Each week we will be featuring the work of a scientist on the cc-TDI team to give you a view into the lab and an update on our progress. While some might argue that the Science Fiction genre is the most imaginative view of the scientific universe, we would argue that some of the actual science happening in our lab might be even more innovative and imaginative…. Hence, we have decided to call this new bog series: Science Nonfiction. If you’re a Science Fiction fan (or even if you’re not), sit back and get ready to learn.
Take it away, Andy…
The majority of my time in the lab is spent studying nephroblastoma, or Wilms’ tumor. Wilms’ tumor is the most common kidney cancer discovered in children, and it generally responds well to standard treatments such as chemotherapy, surgery, and radiation. However, about 10% of children with Wilms’ tumor are categorized as having “high-risk” disease, and standard therapies oftentimes fail these patients. cc-TDI’s Wilms’ tumor study seeks to discover a more-effective and less-toxic therapeutic approach for those children with high-risk Wilms’ tumor by simultaneously targeting a combination of biological pathways which are thought to cause the disease.
My interest in Wilms’ tumor comes from personal experience. In 2011, my then 4-year-old daughter was diagnosed with stage 4, diffuse anaplastic Wilms’ tumor which had spread to her lungs. She was categorized as having “high-risk” disease, and we went through almost two years of aggressive treatments. Thankfully she survived, and today she is a happy, thriving 11-year-old. We have met many children and families along the way who were not so lucky, and this has provided me with the motivation to work towards the discovery of more-promising treatment approaches for all children with cancer, especially those with hard-to-treat subtypes such as anaplastic Wilms’ tumor.
I am super excited to be entering into the second year of our Wilms’ tumor study. The first year was very productive: I was able to collect many Wilms’ tumor study models, and subjected them to drug screens and genetic sequencing analysis. We then developed Targeted Inhibition Maps (TIMs) and discovered several targeted therapy combinations which we think will be effective against high-risk Wilms’ tumor.
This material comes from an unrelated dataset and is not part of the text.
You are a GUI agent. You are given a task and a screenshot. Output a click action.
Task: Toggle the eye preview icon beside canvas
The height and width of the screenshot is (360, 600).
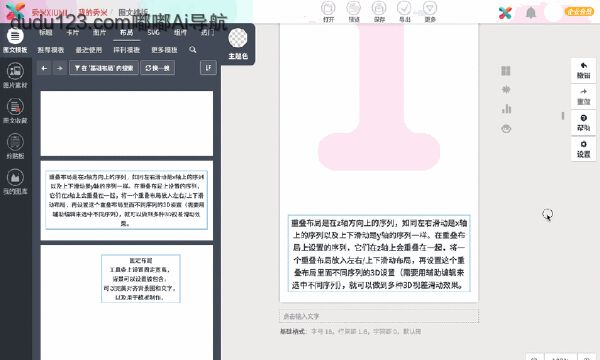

Our second year of study will dive into the scientific nitty-gritty; testing our proposed drug combinations in vivo (in petri dishes), ex ovo (in our quail egg assay) and in vivo (in mouse studies). I can’t wait to see the results and to share them with the greater research community. My goal is to provide a strong rationale for using our proposed treatment approach in the clinical trial setting so that a new, more-effective and less-toxic treatment option will be available to children with the high-risk subtype of Wilms’ tumor.
This study has truly been a collaborative approach. Funding has come from many sources, including The Rally Foundation, CURE Childhood Cancer, Alex’s Lemonade Stand, Infinite Love for Natalie Grace, Joey’s Wings, Alex’s Army, Unravel Pediatric Cancer and Hope 4 Harper, as well as through the personal fundraising efforts of the childhood cancer community and crowdfunding at Consano.org. In addition to thanking the study funders, I would also like to give thanks to my scientific director, Dr. Charles Keller, and the entire team at cc-TDI for their mentorship and support.